Of course, this is oversimplified. In reality the chances of survival with intensive care have to be first judged against chances of survival without. It is unlikely that chances of survival without intensive care could both be zero in two cases which had widely different chances with intensive care.

Take:  expected remaining life = (life expectancy – actual age) x chance of survival

Let us assume a life expectancy of 90 years and a base case of a very sick 20 year old with only a 10% chance of survival. Expected remaining life would then be 10% of life remaining giving 7 years. An older person would have priority if their chance of survival was sufficient to give an expected life remaining of greater than 7 years. To get priority a 50 year old would need a chance of survival of 17.5%, a 70 year old would need 35% and and an 80 year old would need a 70% chance of survival. Anybody over 83 would never get priority – even if they had a 99% chance of survival.

Of course, it is age discrimination disguised with words (biological age) to ostensibly comply with the laws on discrimination. But the Board really has no choice.

The issue I have is not really with the Board but with the delusion that the value of humans is not connected to their social behaviour and the myth that humans are equal.


 

In Sweden there is some encouraging data, but ……..

March 28, 2020

I would expect that the really heavy load on the Swedish health care system is dominated by the number of coronavirus patients needing intensive care places. Of course any patient who needs hospitalization and isolation also raises the load. The number of tests to be carried out places a load on the labs and the health care system in general but probably not specifically on hospitals.

Maybe I am just an optimist and it is probably too early to be sure, but the daily number of cases needing intensive care has dropped over the last few days. At the time of writing there are a total of 310 Covid-19 patients in intensive care. The daily new cases for intensive care reached 43 and 42 respectively on 23rd and 24th March. However, there has been a drop in new cases since then.

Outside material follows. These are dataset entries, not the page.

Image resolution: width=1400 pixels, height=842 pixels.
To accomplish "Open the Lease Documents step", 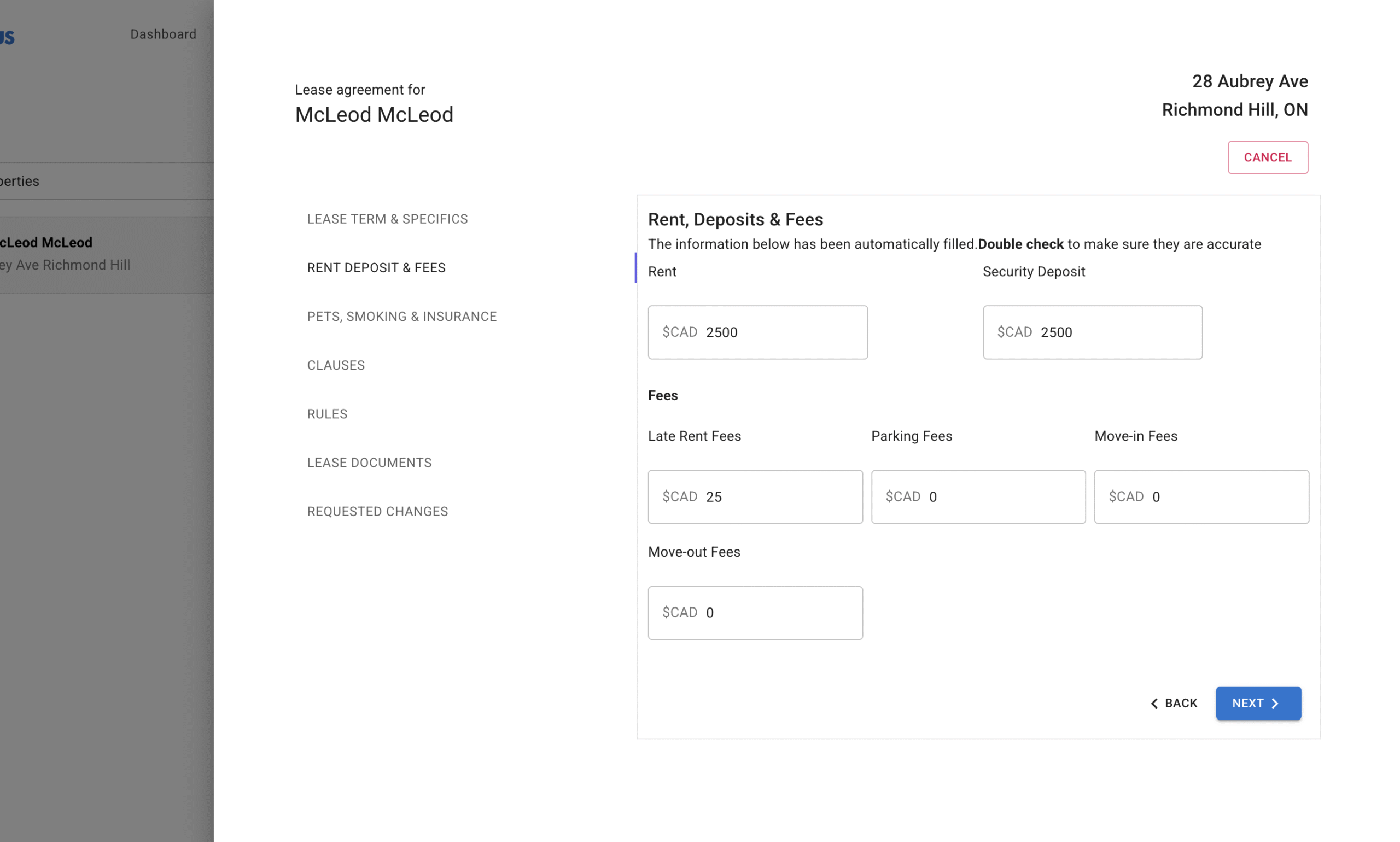I will [x=369, y=463].
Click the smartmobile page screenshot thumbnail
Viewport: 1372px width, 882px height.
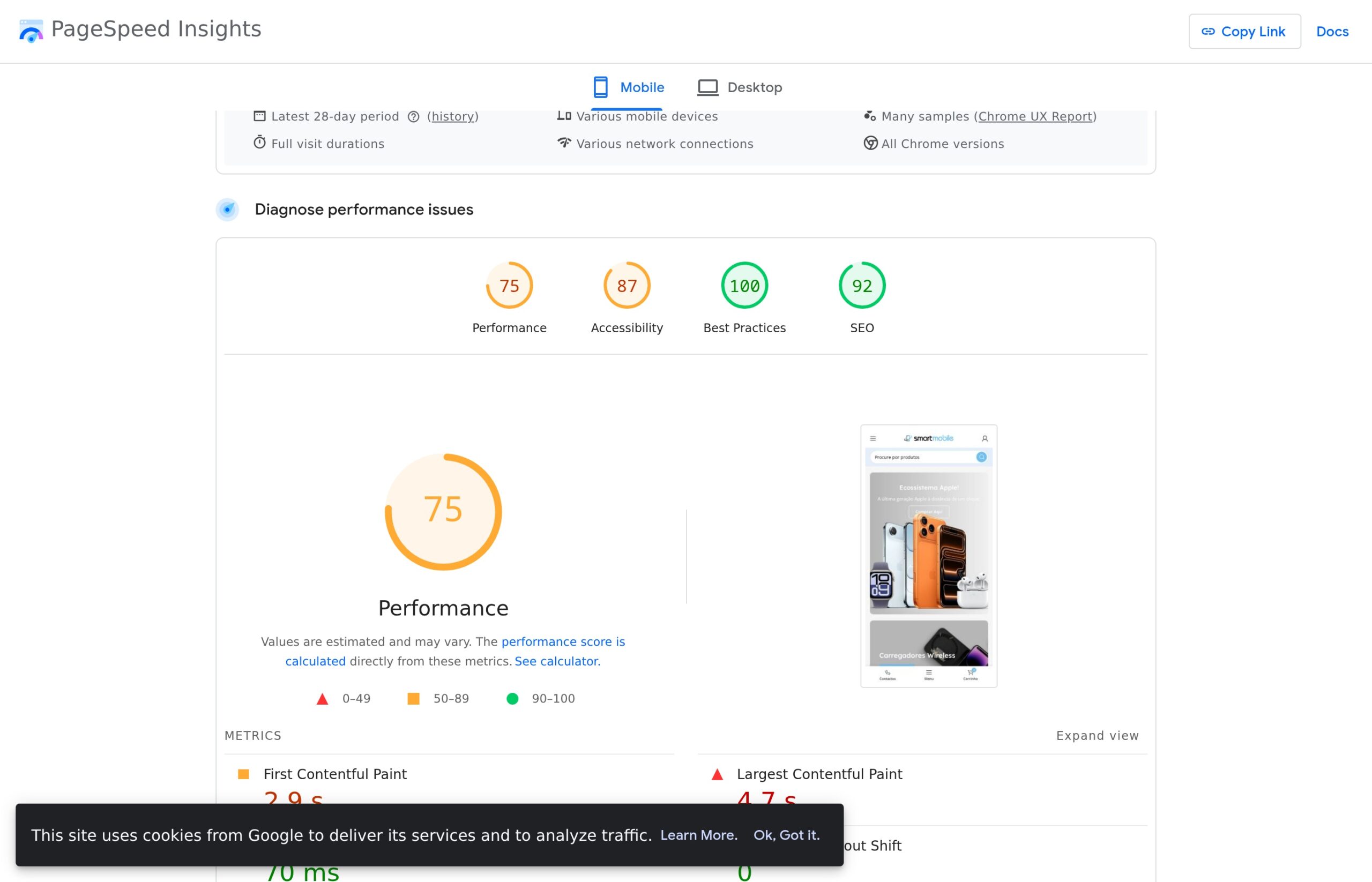(x=929, y=558)
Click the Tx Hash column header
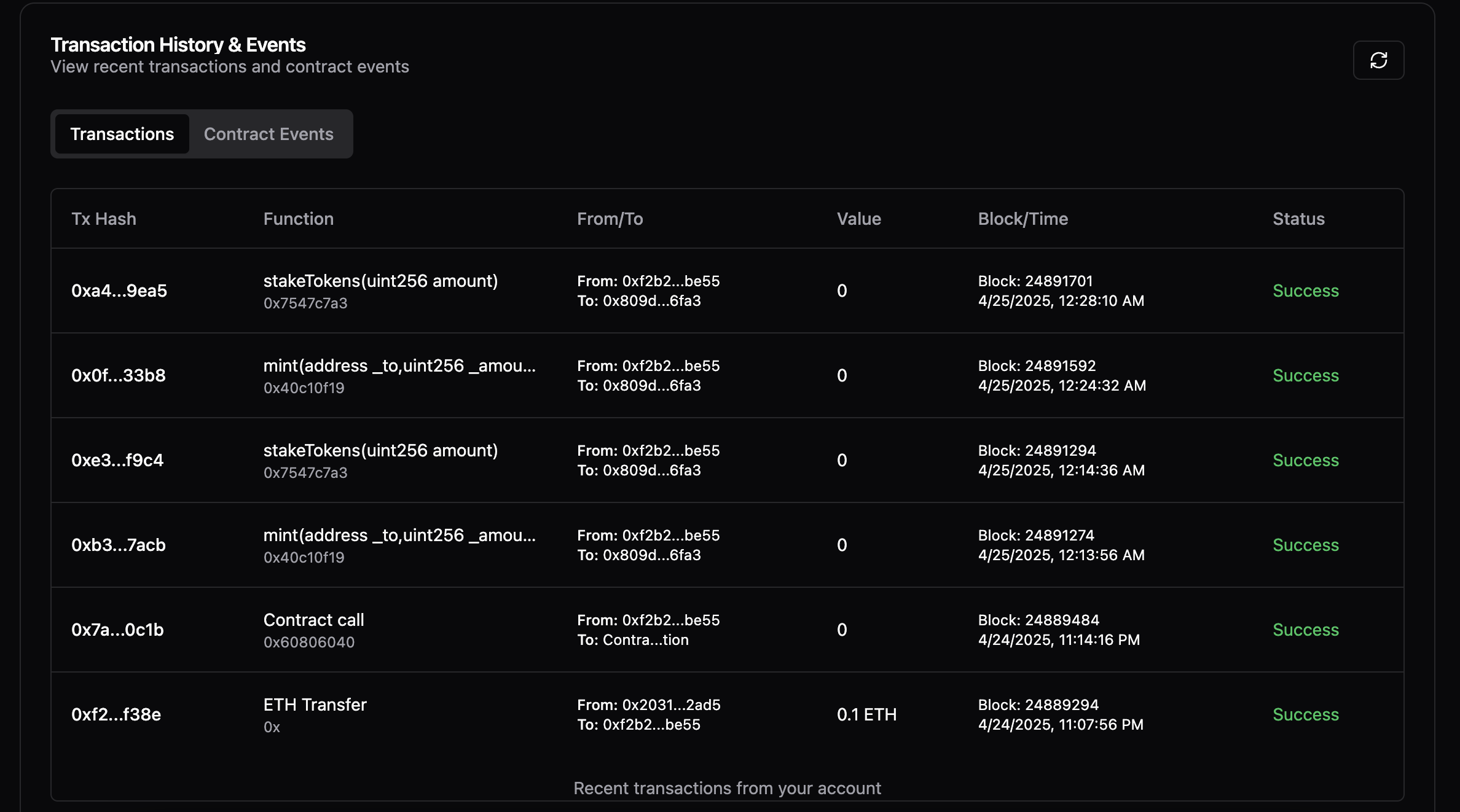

Source: Swedish Intensive Care Register

The age and gender distribution of the 310 intensive care cases (as of 28th March) show a predominance of men and over 50% between the ages of 50 and 70. Those over 70 account for 28% of intensive care cases. It seems a relative under-representation which, in turn, suggests some success with the voluntary social distancing.

78% of those in intensive care are people with some “risk” condition (chronic heart-lung conditions, chronic liver-kidney conditions, hypertension, diabetes, ……)

It is far too early to draw any clear conclusions but possibly Sweden has yet to see any wave of Phase 3 “community transmission” of the virus.

My guess is that after 3 weeks of a voluntary lock-down, it will be time to start allowing manufacturing to restart, but that service businesses with high levels of customer contact will need another 3 weeks after that. The risk groups will probably need to practice social distancing for 2 – 3 months.